The HR Department has six main working units with their respective heads in direct reporting
capacity to the Director as follows: Assistant Director, HR Recruitment; Assistant Director,
Fringe Benefits/ Compensation; Manager, Classification/ Compensation; Associate Director of
Equal Employment Opportunity/ Affirmative Action; Manager, Payroll; and Manager, Human
Resource Information Systems (HRIS). Others are Manager, Student Employment/ Benefits;
Accounting Technician, Pay roll; Personnel Technician, HRIS; Executive Assistant to the
Director; Office Associate and a student employee. (Appendix 1: Human Resource
Organizational Chart).
The above managerial/professional staff‟s excluding the last three are professionals in their
individual area of responsibility. As specialists/professionals, they are each typically concerned
with only one or two of the functional areas of Human Resources, but are also capable of
working knowledgeably with all aspects of human resources and get things done as a unified
team.
This working structure was changed in 2008 to meet the new objectives and work plans of the
Director- Mollie Anderson when she took office. One of her main goals since she took office has
been to re-organize and restructure the office at UNO along the Human Resource functional
activities and re-orient the minds of staff to focus on the human resource picture and get
employees of UNO to see a new face of Human Resources. This has resulted in creating more of
a service attitude, assisting the University staff in solving work-related issues, supplying
information and promoting good employer-employee relations.

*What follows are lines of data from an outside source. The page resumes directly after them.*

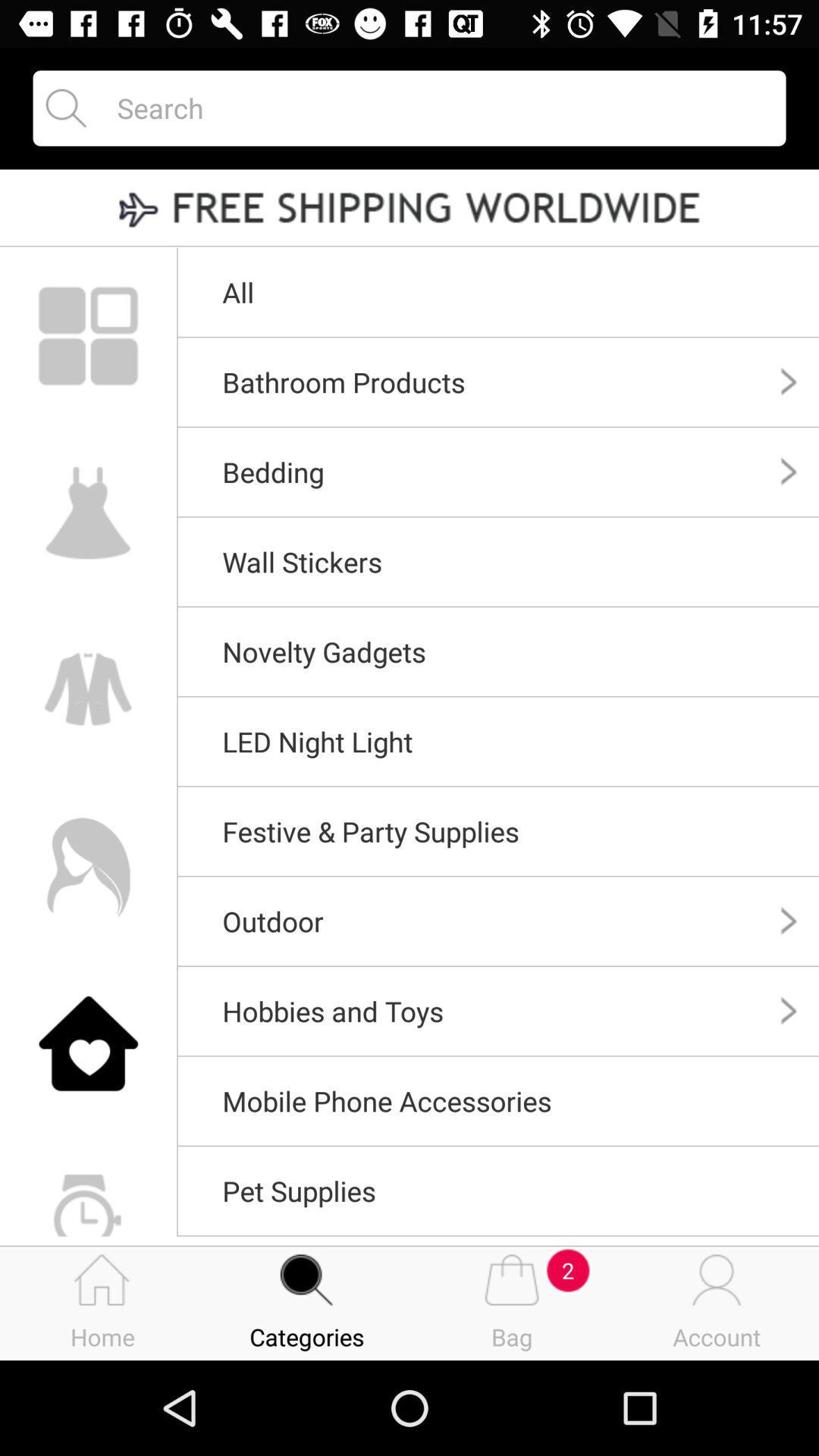 Image resolution: width=819 pixels, height=1456 pixels. What do you see at coordinates (438, 107) in the screenshot?
I see `search terms` at bounding box center [438, 107].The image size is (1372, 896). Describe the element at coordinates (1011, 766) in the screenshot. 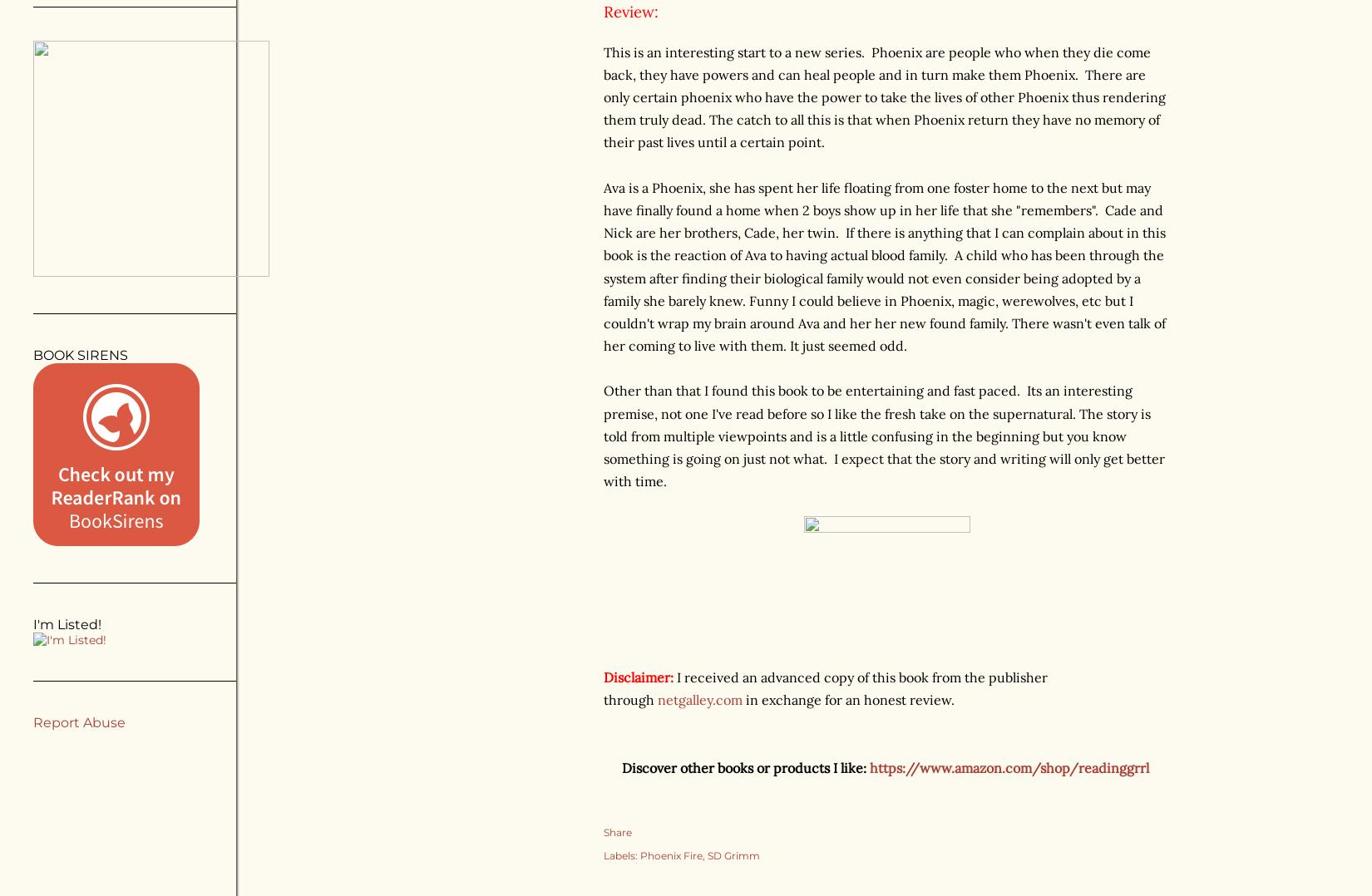

I see `'https://www.amazon.com/shop/readinggrrl'` at that location.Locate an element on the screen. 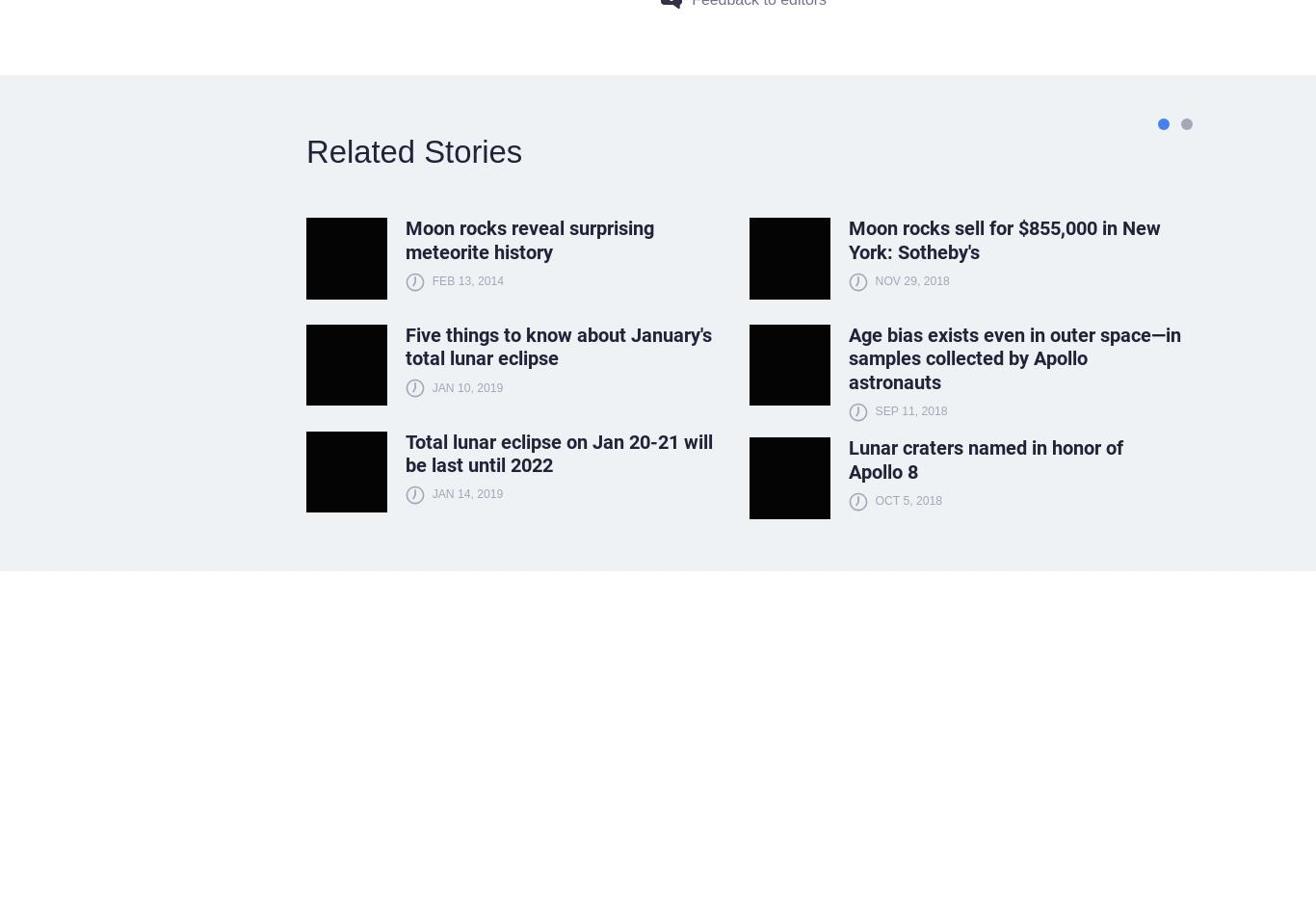 This screenshot has height=919, width=1316. 'Sep 11, 2018' is located at coordinates (910, 409).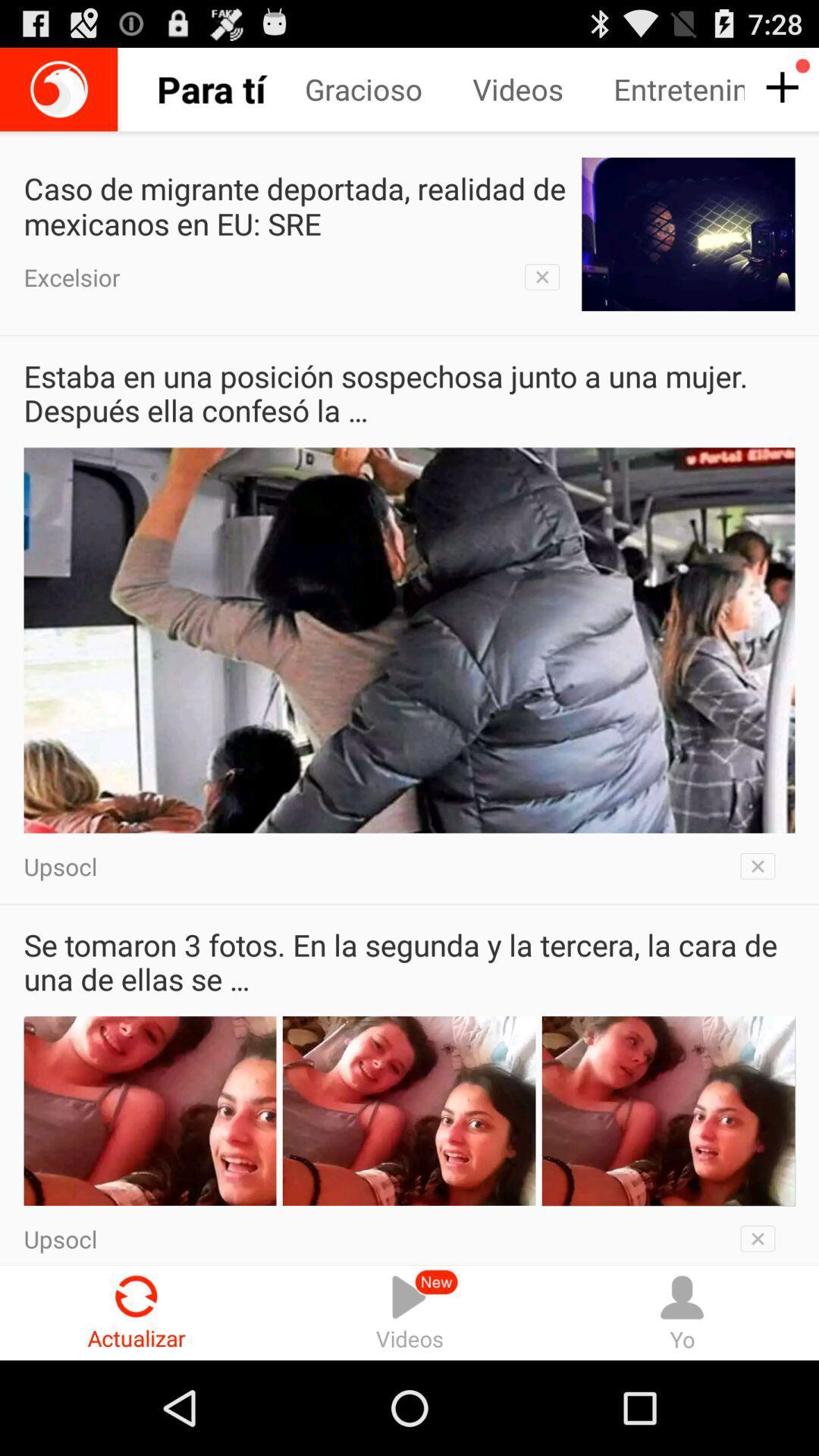 The width and height of the screenshot is (819, 1456). I want to click on actualizar, so click(136, 1312).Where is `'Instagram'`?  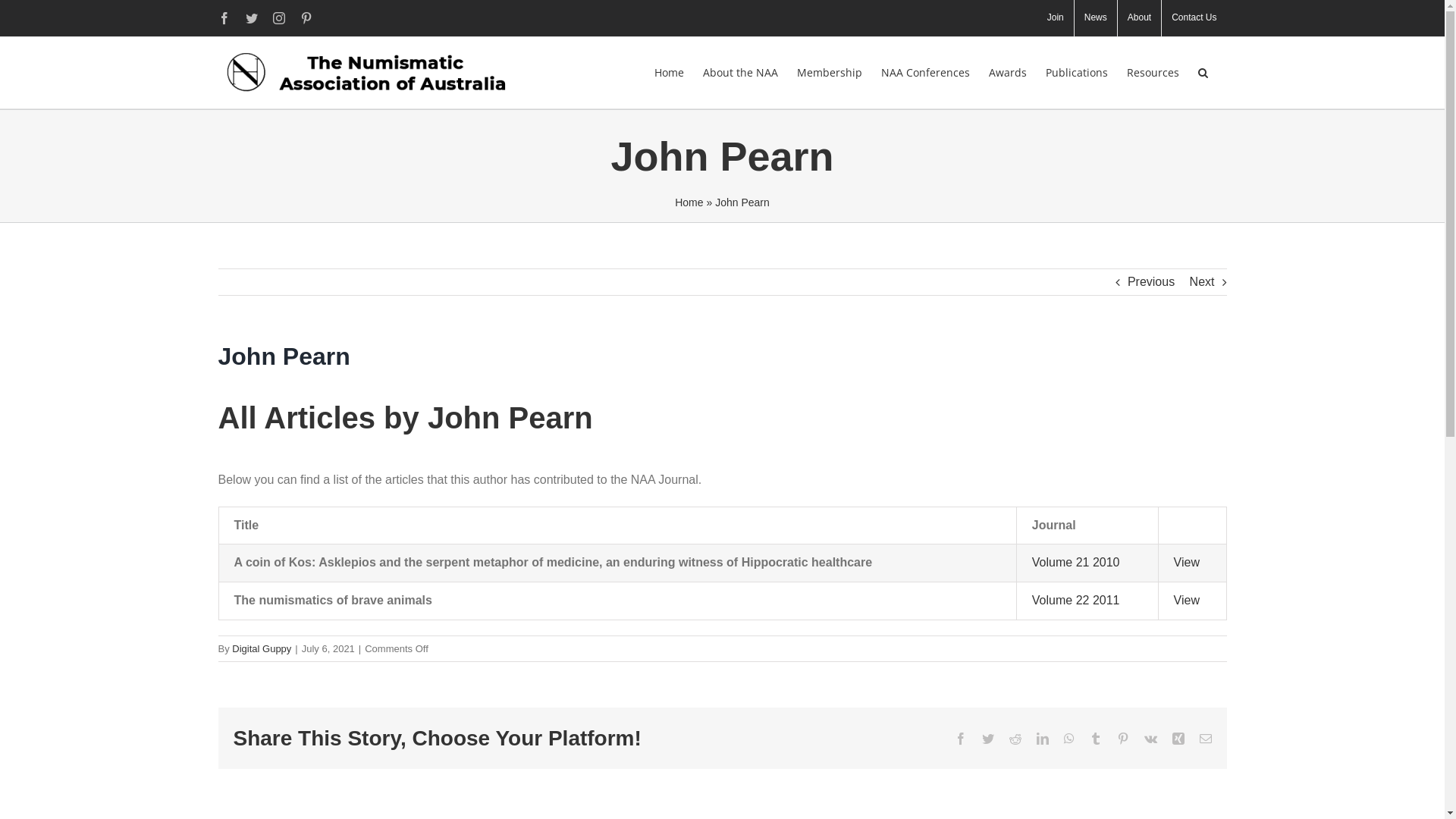
'Instagram' is located at coordinates (279, 17).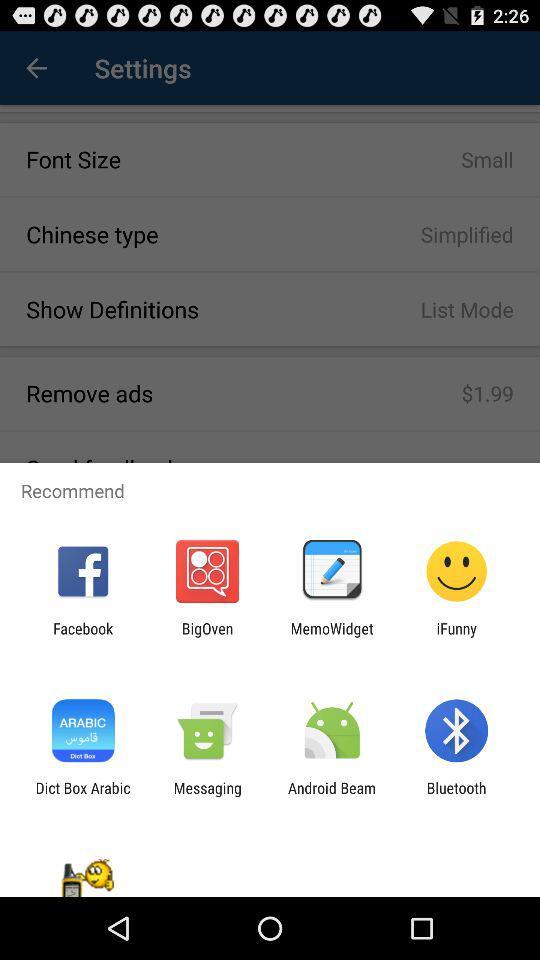  I want to click on icon next to the messaging icon, so click(82, 796).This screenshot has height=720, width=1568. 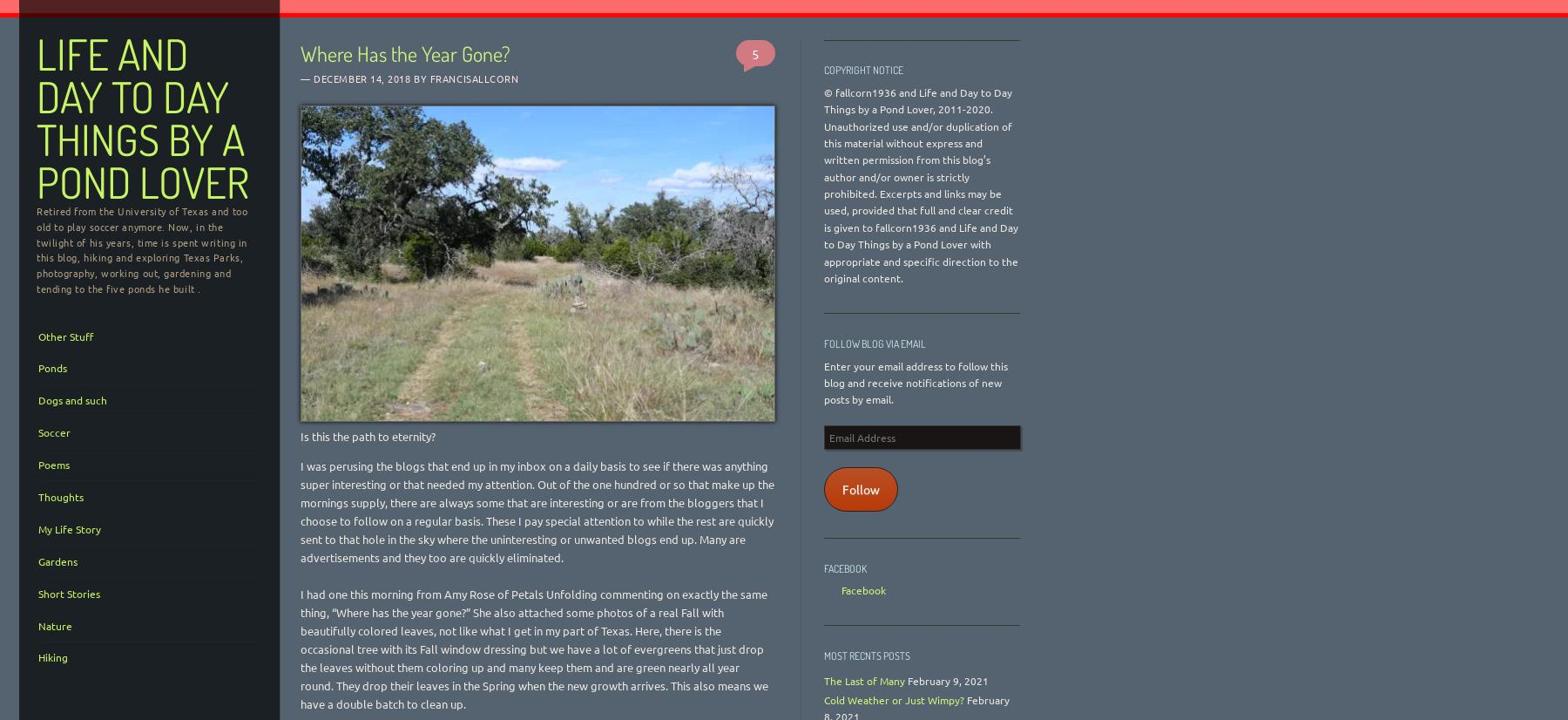 I want to click on 'Follow Blog via Email', so click(x=874, y=343).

This supports Mathis and Jackson (2008) opinion that, to get the best contributions from human
capital in an organization it requires that a fit be made with how people are treated and the long
term effect on the company‟s bottom line. This according to them is achieved through the seven
interlinked HR activities if allowed to take place in an organization. These are staffing, total
rewards, talent management, strategic HR management, employee and labour relations, risk
management and worker relation and equal employment opportunity. Human resources at UNO
are practiced to cover broadly the above seven linked activities.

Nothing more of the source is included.